Botox for Incontinence: Treatment, Risks, and Side Effects

A sign for a washroom with a man and woman on it

Urinary incontinence is a medical issue that is characterized as a loss of bladder control, and it can be a symptom of many conditions. It affects both men and women, though women are more commonly afflicted by it.

There are a number of different categories of incontinence, such as stress incontinence, urge incontinence, overflow incontinence, functional incontinence, and mixed incontinence, and each type has a difference cause.

Incontinence can comprise an issue as small as minor leakage during a sneeze or a laugh, or as major as frequent or unexpected urination. In the most basic terms, urinary incontinence is caused by either weak or overactive muscles in the bladder, stress or loss of support in or around the organs supporting the bladder, or interference in the nerve signals that control the bladder.

One of the main causes of these symptoms, regardless of the type of incontinence, is age. As our bodies age, muscles in the bladder and urethra weaken, and we are not able to sustain as much control over them. Other factors that may cause incontinence include:

  • Pregnancy and childbirth
  • Menopause
  • Hysterectomy
  • Enlarged prostate
  • Prostate cancer
  • Obstruction or blockage
  • Neurological disorders such as multiple sclerosis, Parkinson’s disease, or stroke
  • How does Botox for incontinence work?

    There are many treatment options available for individuals experiencing urinary incontinence. These include behavioral techniques, muscle exercises, medications, and medical devices.

    Botox treatment for incontinence was approved by the Food and Drug Administration (FDA) in 2013 as an interventional therapy to temporarily prevent incontinence and other symptoms of overactive bladder syndrome. Botox is typically only recommended to patients who have not responded satisfactorily to more traditional medications and treatments for incontinence.

    Botox is an effective treatment for incontinence because it works to temporarily paralyze muscles upon injection. It contains botulinum toxin type A, a neurotoxin that blocks chemical signals between the muscles and the brain. When these signals are interrupted, the muscles that have been injected with Botox are effectively paralyzed and do not contract. With Botox injections, muscle spasms are temporarily stopped and the muscles relax.

    In the case of incontinence, this means that the muscles that contract too frequently or unexpectedly no longer respond this way. Botox injections effectively give patients temporary relief from incontinence.  

    What happens during Botox treatment?

    During Botox treatment for incontinence, the Botox is injected directly into the muscles of the bladder. The procedure can be performed in as short a time as one hour, and can be administered directly in the urologist’s or urogynecologist’s office.

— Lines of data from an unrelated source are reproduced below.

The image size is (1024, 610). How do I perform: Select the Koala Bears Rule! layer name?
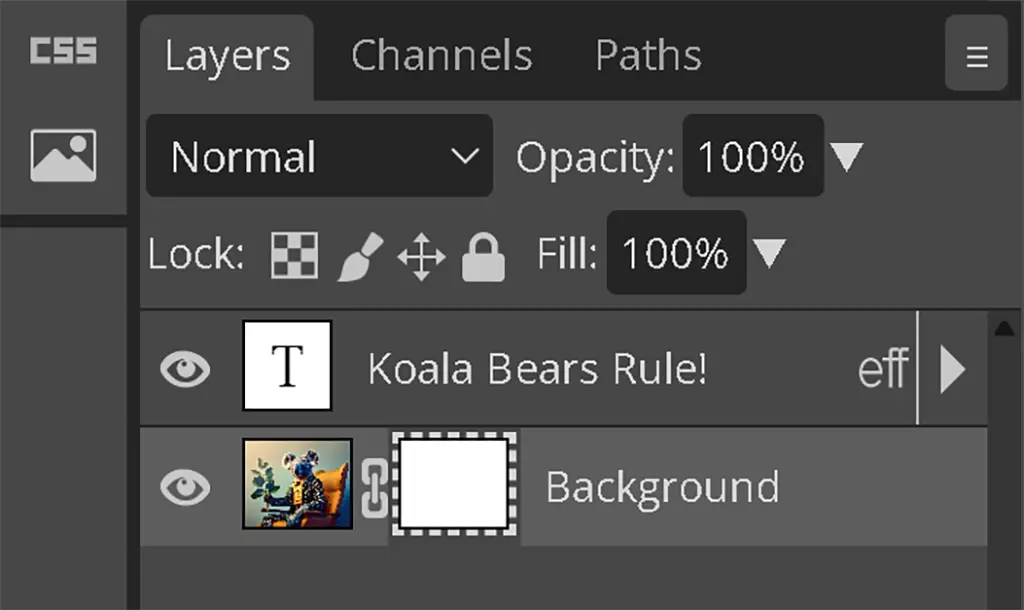tap(537, 369)
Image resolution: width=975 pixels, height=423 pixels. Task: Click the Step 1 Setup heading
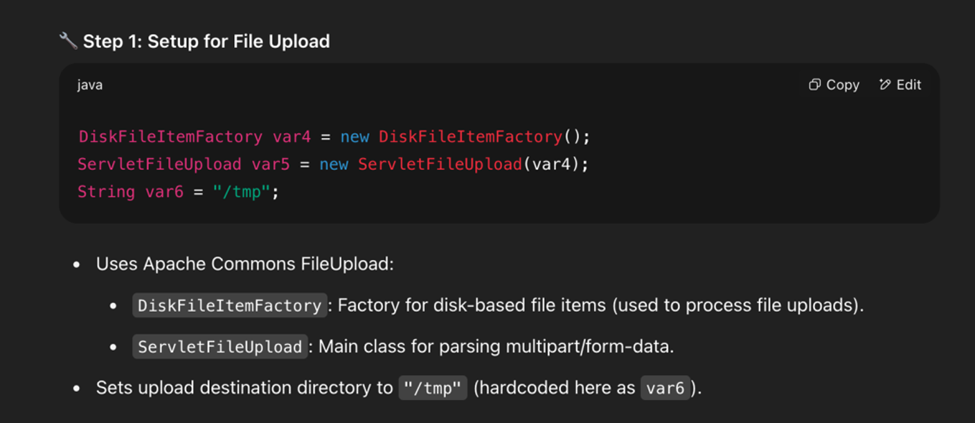pos(206,41)
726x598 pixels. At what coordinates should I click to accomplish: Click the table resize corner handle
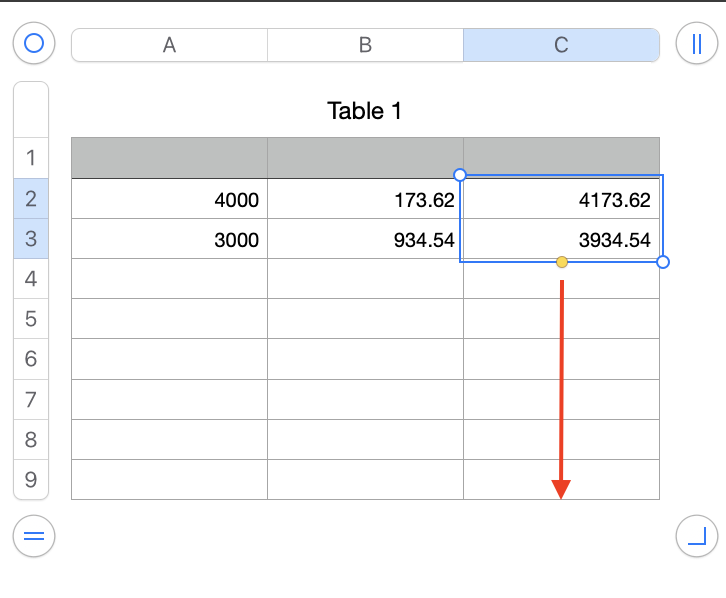point(696,536)
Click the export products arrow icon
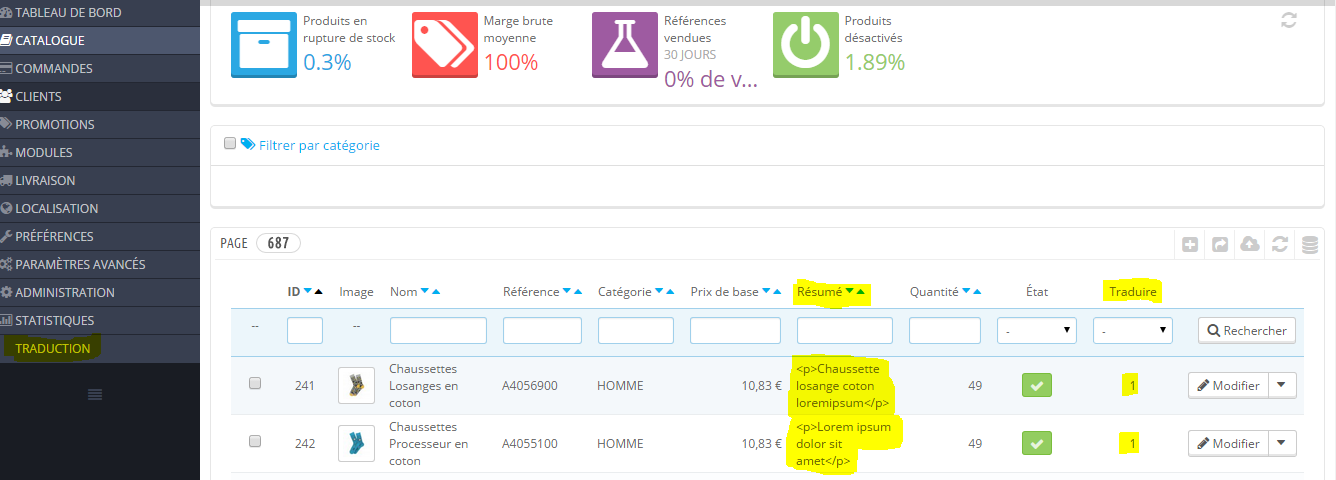Screen dimensions: 1336x480 coord(1220,244)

    The injection process involves using a cystoscope, which is a thin, lighted tube that helps with visibility inside the bladder. The physician will first administer an anesthetic such as lidocaine in order to numb the bladder for a less painful experience. The Botox is then injected directly into the muscles of the bladder in multiple areas.

    After treatment, the patient should not experience any significant pain, though blood might be present in the patient’s urine and there may be a slight burning or stinging sensation during the first few instances of urination after the procedure.

    The Botox injections themselves take approximately 10 minutes, while the prep time beforehand should take about 20 minutes. The assessment of the results after the injections should take approximately 30 minutes.

    Risks and side effects

    Botox is a very safe prescription medication and the FDA has approved its use for the treatment of incontinence. However, there are some mild temporary side effects that may occur after the procedure.

    These reactions are typically reported in the 12 weeks following the procedure. The side effects may include:

    • Urinary tract infections (UTIs)
    • Urinary retention (inability to empty the bladder entirely)
    • Hematuria (blood in urine)
    • Fatigue
    • Insomnia
    • Muscle weakness
    • Vision problems
    • Dizziness

    If the patient experiences urinary retention, they may have to use a catheter. Any patients experiencing urinary retention should contact their physician as soon as they notice this reaction.

    There are some more serious, though rare, side effects that may occur, including difficulty breathing, speaking, or swallowing. If the patient experiences these reactions, they should contact a medical professional immediately.

    How long does treatment last?

    The effects of Botox treatment are not immediately noticeable, and optimal results will be felt by the patients approximately two weeks after the injections are administered. The duration of the results will vary by patient, though Botox typically lasts anywhere from three to six months. It is recommended that patients receiving Botox for incontinence receive injections once every six months. Botox, and other botulinum toxin products, should not be administered at a frequency greater than once every three months.